Task requirements:
Produce an exact copy of the data below.

[Opening Data to process section]

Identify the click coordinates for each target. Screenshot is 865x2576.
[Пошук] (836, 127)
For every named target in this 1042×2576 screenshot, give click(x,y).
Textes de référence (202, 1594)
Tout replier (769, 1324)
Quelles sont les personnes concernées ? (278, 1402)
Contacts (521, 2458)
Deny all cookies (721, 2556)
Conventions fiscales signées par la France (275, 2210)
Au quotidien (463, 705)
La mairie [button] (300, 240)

[Closing Data to process section]

Output of the task:
Identify the click coordinates for each target. Screenshot is 865x2576.
[Пошук] (836, 127)
For every named target in this 1042×2576 screenshot, give click(x,y).
Textes de référence (202, 1594)
Tout replier (769, 1324)
Quelles sont les personnes concernées ? (278, 1402)
Contacts (521, 2458)
Deny all cookies (721, 2556)
Conventions fiscales signées par la France (275, 2210)
Au quotidien (463, 705)
La mairie [button] (300, 240)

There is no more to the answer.